◆ Extracted material:
========================================
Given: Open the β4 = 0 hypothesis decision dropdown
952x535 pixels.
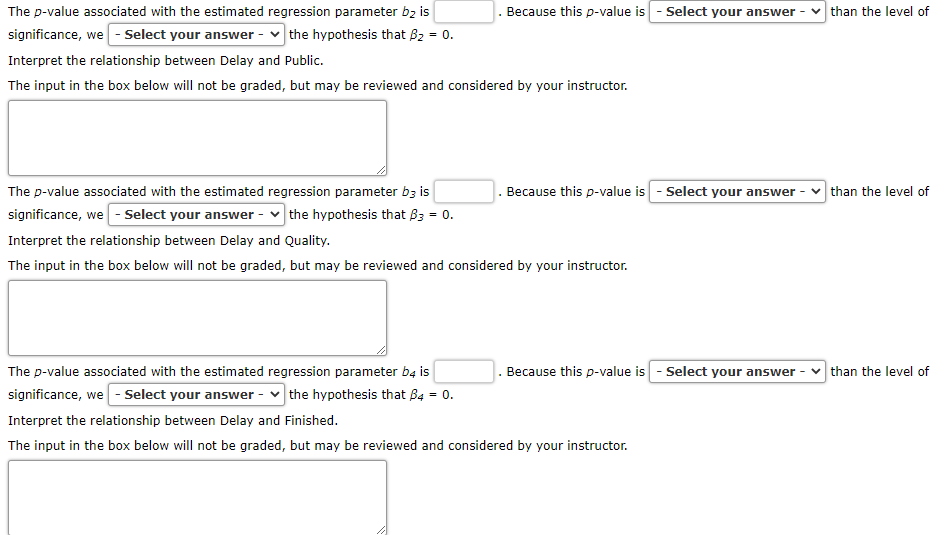Looking at the screenshot, I should point(196,394).
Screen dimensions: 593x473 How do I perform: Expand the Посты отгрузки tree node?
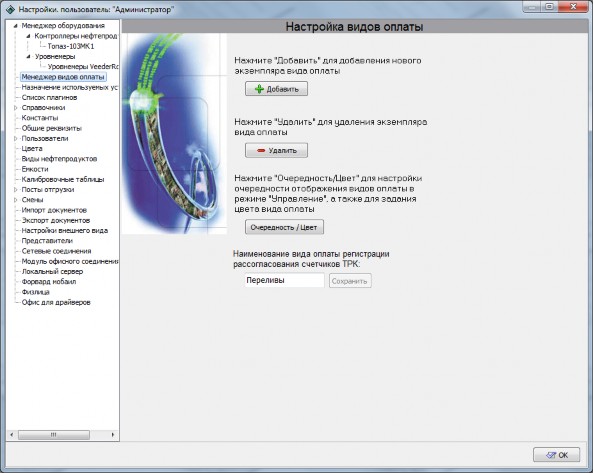pyautogui.click(x=16, y=189)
========================================
◆ What the exercise asks:
What is wanted is the listing, written out exactly, with each picture removed.

◆ Reply:
Given: Open the β4 = 0 hypothesis decision dropdown
952x535 pixels.
Looking at the screenshot, I should point(196,394).
Screen dimensions: 593x473 How do I perform: Expand the Посты отгрузки tree node?
pyautogui.click(x=16, y=189)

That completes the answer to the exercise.